## EXERCISE INSTRUCTIONS
Could you print exactly the lines from the one that contains "Instruction: Insert a numbered list" to the end of the data, both ends included, and nothing else? Skip the pictures.

Segment Start: INPUT RECORDS

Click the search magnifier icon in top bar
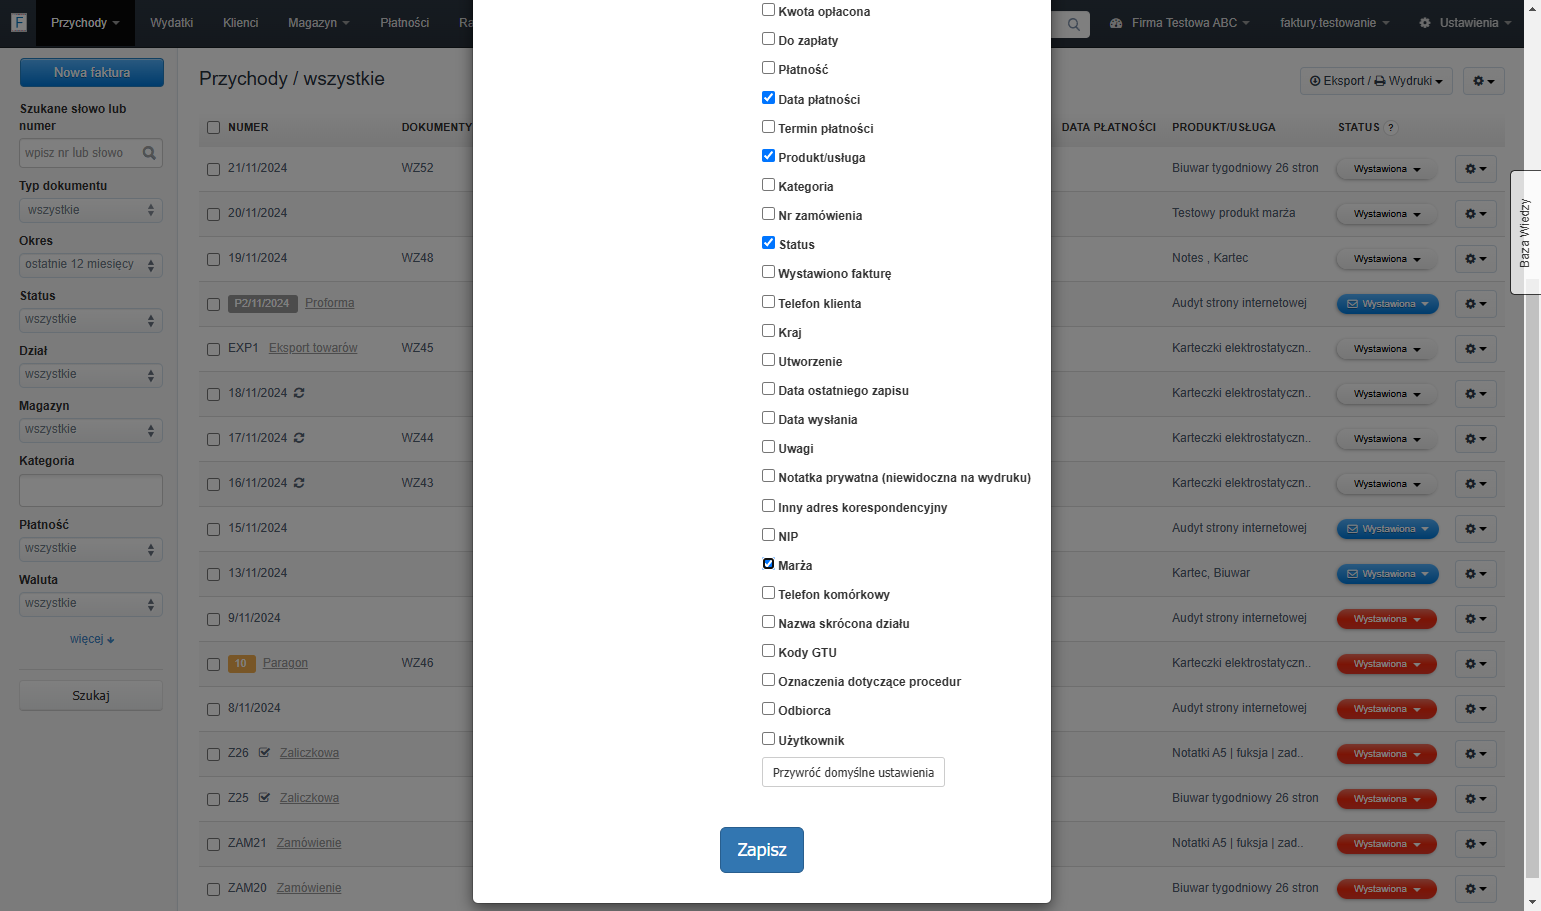The height and width of the screenshot is (911, 1541). tap(1073, 24)
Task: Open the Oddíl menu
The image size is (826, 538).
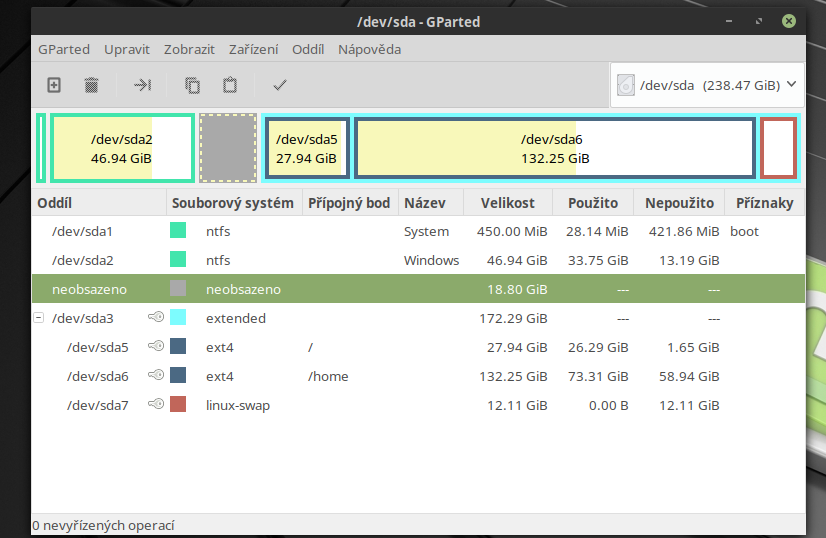Action: [308, 49]
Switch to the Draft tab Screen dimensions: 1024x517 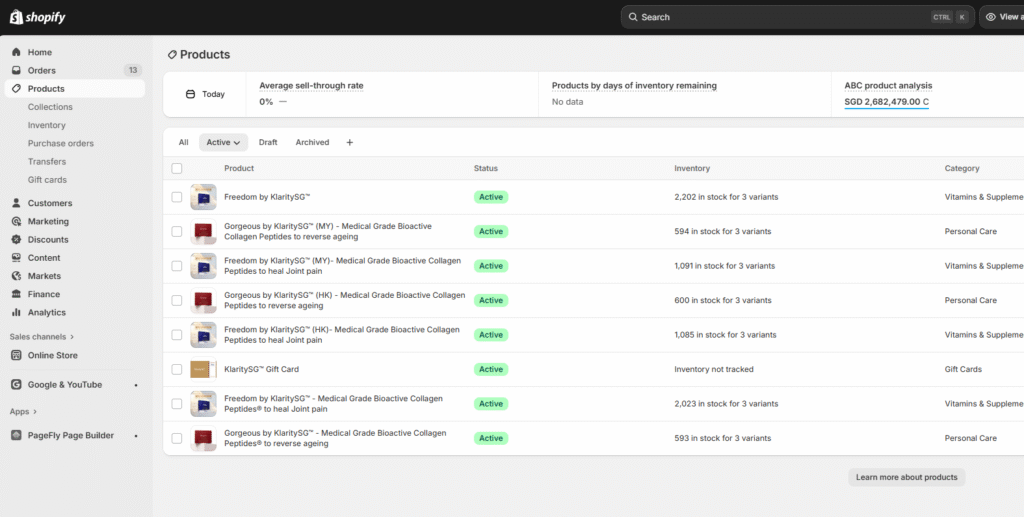tap(268, 142)
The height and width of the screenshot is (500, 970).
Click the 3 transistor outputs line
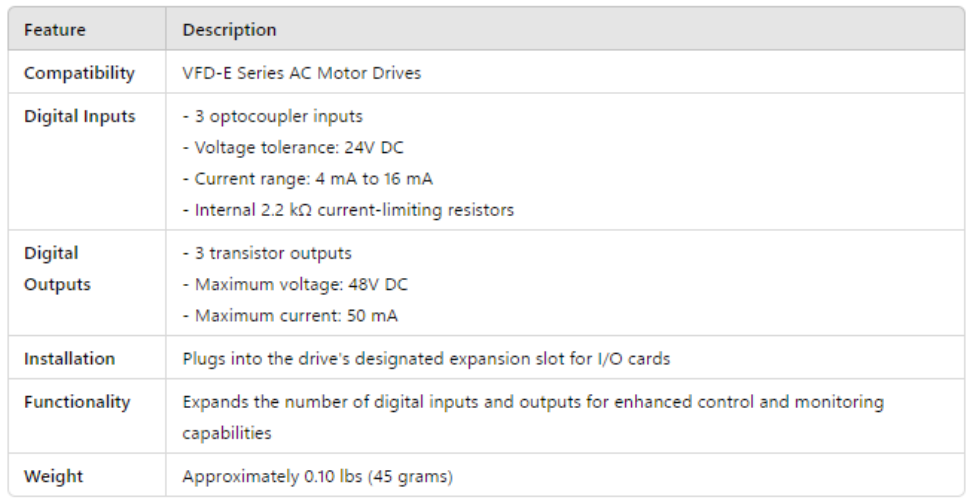coord(266,253)
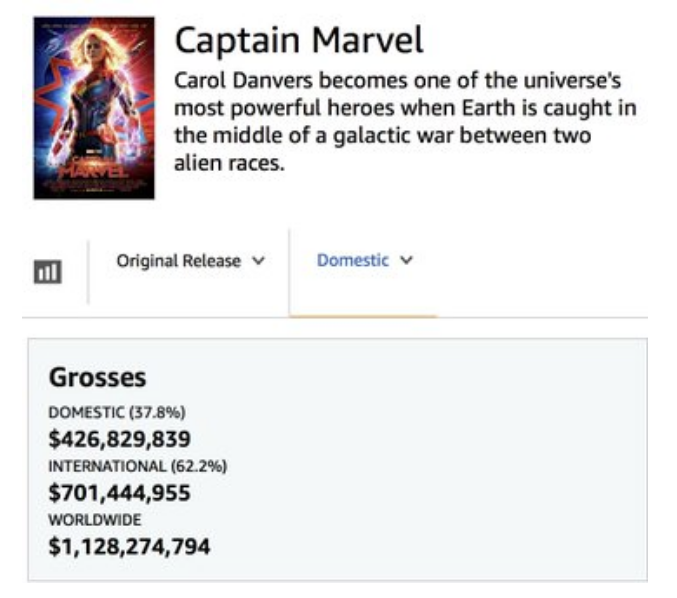Click the international gross $701,444,955

(120, 493)
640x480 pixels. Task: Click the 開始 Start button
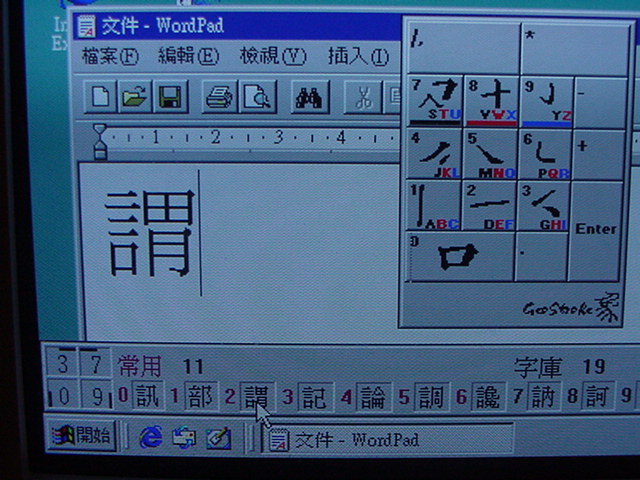point(83,438)
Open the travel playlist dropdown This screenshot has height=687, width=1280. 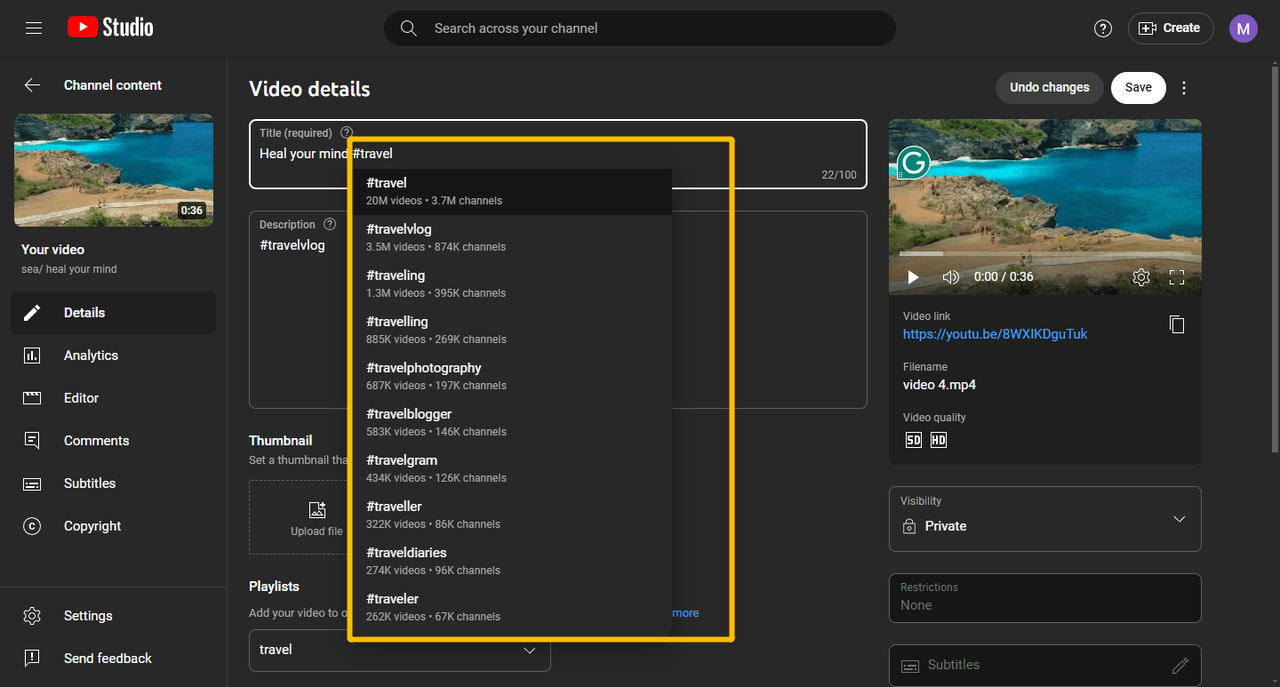point(529,650)
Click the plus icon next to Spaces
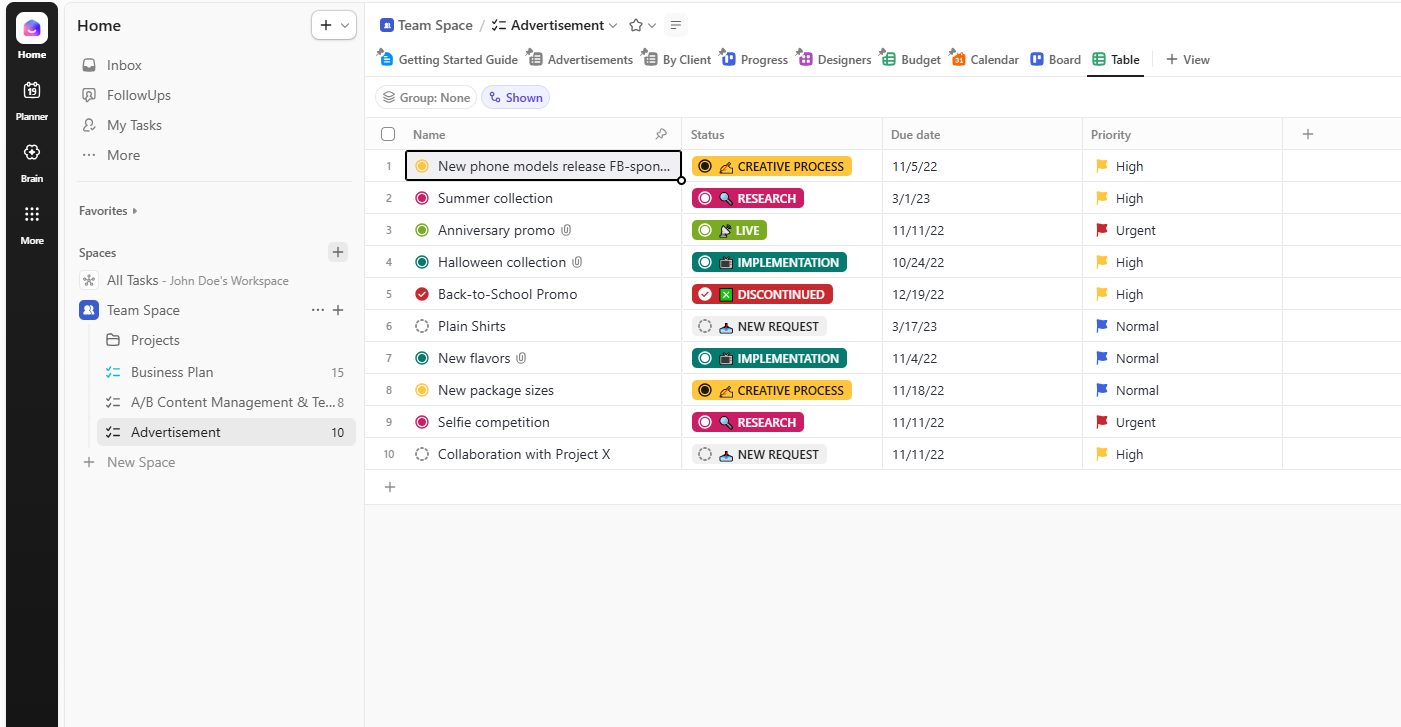The width and height of the screenshot is (1401, 727). pos(338,252)
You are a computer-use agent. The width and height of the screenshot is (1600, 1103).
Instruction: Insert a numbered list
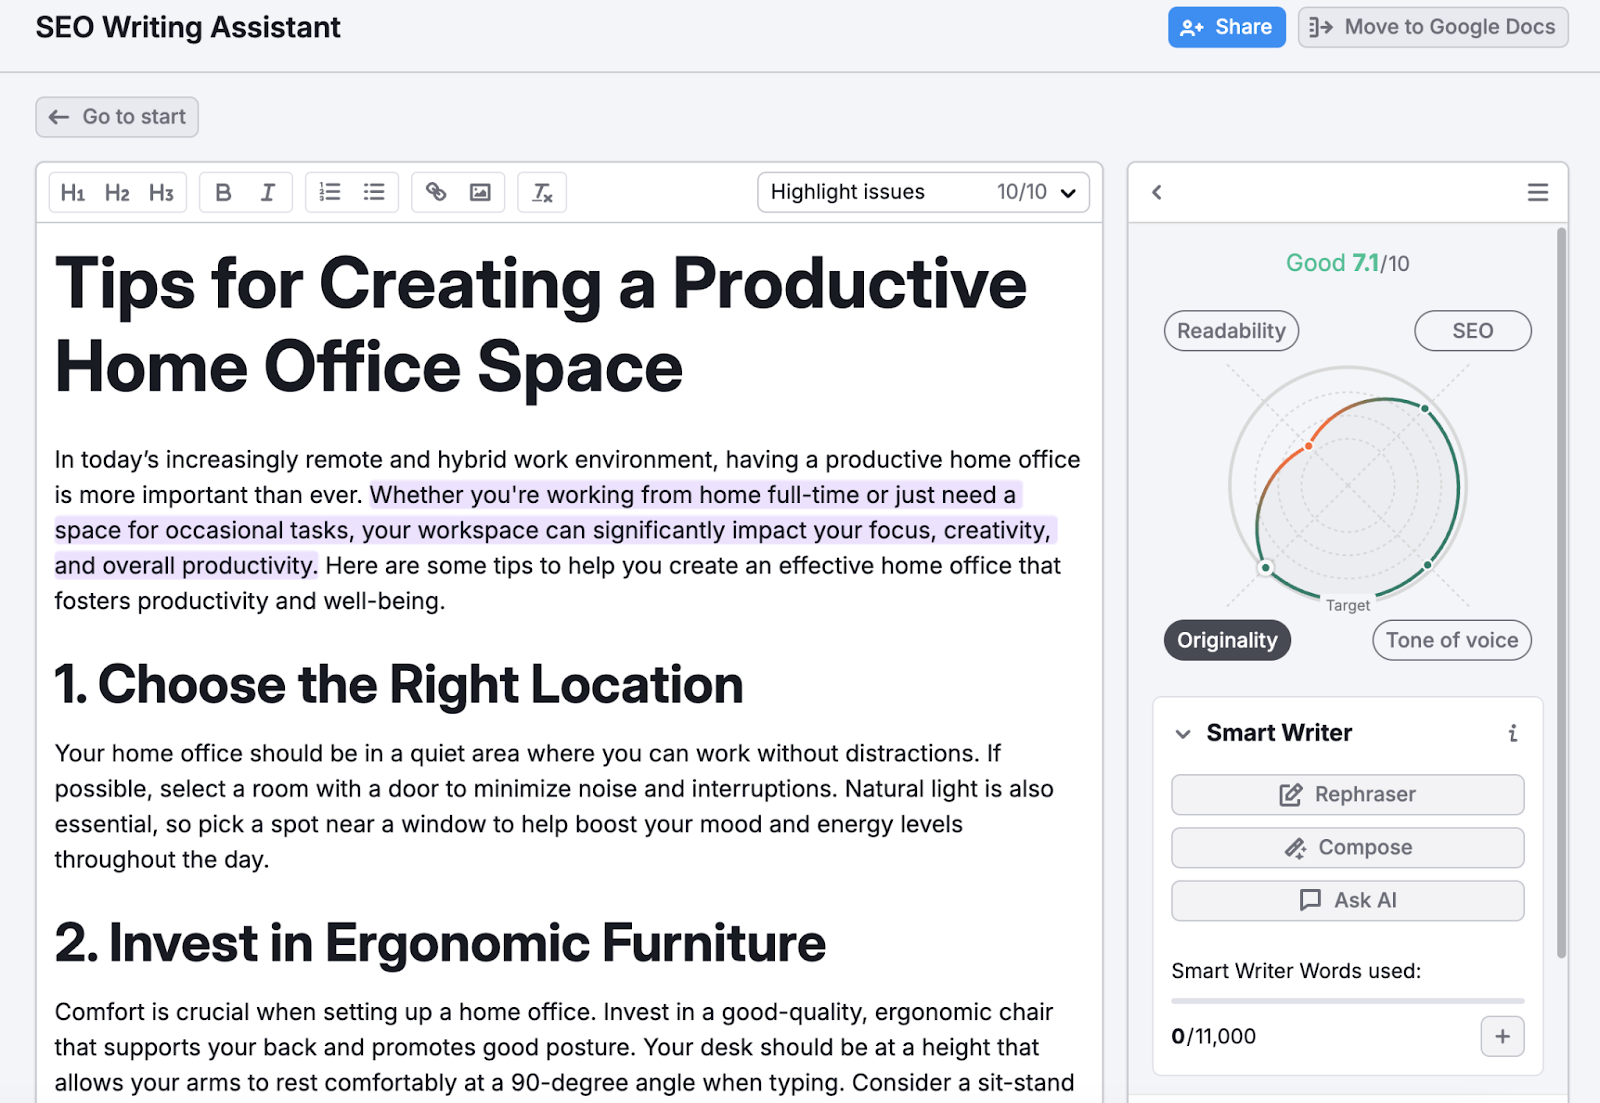pos(329,192)
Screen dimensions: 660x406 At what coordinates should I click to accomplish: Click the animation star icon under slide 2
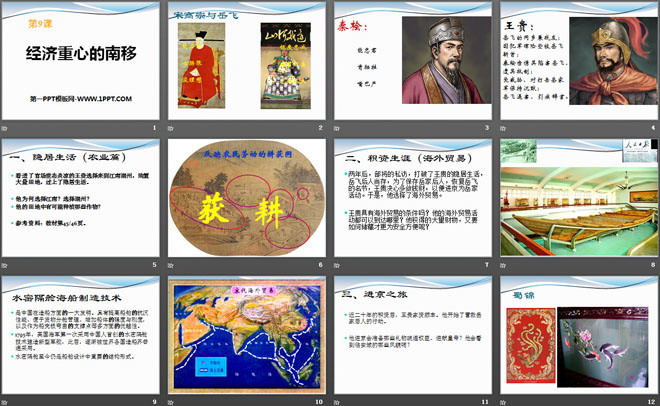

Segment End: INPUT RECORDS

## OUTPUT FOR THIS EXERCISE
Instruction: Insert a numbered list
pos(329,192)
Screen dimensions: 660x406 At what coordinates should I click to accomplish: Click the animation star icon under slide 2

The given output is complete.